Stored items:
○ ○ ○
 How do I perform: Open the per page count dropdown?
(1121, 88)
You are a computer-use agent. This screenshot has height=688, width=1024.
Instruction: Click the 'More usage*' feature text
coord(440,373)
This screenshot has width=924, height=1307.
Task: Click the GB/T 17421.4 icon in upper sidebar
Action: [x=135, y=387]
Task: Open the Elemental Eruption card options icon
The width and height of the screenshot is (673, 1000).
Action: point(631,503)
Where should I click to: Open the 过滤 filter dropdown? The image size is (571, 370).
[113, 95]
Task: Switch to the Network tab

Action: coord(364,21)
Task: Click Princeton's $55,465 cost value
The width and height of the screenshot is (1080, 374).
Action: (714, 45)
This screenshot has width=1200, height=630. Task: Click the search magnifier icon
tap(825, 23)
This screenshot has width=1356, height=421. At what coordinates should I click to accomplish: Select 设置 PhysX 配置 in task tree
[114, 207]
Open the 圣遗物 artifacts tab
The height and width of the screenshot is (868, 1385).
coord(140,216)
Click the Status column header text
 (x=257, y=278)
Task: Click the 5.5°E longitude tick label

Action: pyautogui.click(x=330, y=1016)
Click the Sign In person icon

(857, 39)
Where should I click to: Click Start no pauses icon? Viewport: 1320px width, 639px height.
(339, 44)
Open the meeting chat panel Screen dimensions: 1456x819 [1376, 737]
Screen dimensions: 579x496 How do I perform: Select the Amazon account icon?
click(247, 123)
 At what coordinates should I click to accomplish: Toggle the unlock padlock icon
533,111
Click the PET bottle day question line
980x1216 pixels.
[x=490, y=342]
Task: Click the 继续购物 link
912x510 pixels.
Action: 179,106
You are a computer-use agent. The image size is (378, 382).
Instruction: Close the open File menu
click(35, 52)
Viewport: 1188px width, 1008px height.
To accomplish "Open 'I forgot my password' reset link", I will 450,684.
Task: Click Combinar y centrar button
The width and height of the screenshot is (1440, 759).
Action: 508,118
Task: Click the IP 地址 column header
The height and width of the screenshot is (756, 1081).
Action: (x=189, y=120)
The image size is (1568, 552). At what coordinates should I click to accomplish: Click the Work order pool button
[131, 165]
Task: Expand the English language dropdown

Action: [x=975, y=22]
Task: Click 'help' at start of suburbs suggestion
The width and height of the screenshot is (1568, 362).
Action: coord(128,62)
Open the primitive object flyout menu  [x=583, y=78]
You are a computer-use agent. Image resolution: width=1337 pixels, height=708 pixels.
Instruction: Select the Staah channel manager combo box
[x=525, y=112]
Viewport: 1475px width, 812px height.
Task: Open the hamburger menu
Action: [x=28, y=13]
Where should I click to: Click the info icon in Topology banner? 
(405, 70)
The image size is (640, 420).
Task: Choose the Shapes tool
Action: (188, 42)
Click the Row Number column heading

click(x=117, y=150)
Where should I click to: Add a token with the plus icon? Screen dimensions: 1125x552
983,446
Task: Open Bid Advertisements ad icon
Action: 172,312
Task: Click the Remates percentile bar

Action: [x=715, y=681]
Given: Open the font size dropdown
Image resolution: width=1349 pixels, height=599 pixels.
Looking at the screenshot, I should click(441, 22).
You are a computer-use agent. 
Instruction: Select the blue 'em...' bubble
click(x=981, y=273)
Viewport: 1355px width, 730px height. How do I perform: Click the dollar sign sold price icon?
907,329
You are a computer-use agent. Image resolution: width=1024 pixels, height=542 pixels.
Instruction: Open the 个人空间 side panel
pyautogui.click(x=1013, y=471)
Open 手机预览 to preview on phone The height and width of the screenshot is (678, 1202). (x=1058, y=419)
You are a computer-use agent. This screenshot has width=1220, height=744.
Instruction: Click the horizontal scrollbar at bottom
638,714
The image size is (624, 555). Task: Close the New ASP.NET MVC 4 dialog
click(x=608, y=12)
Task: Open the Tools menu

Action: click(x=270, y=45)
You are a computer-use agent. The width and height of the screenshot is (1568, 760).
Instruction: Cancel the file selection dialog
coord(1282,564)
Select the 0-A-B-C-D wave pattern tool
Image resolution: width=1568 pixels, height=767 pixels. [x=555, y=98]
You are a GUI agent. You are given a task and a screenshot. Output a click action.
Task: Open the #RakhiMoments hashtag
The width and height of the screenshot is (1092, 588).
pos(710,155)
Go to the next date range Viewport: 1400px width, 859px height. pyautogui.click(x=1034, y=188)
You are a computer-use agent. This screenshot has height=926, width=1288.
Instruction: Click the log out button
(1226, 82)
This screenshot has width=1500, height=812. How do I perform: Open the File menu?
○ ○ ○
TASK TO CARRY OUT:
Find every line in the records that has the word "computer". Copy those lines.

ANSWER FOR THE TASK:
You are a computer-use agent. This screenshot has height=688, width=1024.
You are a computer-use agent. The image size is (378, 382).
You are a computer-use agent. Image resolution: width=1337 pixels, height=708 pixels.
You are a computer-use agent. 
You are a computer-use agent. Image resolution: width=1024 pixels, height=542 pixels.
You are a computer-use agent. This screenshot has width=1220, height=744.
You are a computer-use agent. The width and height of the screenshot is (1568, 760).
You are a computer-use agent. This screenshot has height=926, width=1288.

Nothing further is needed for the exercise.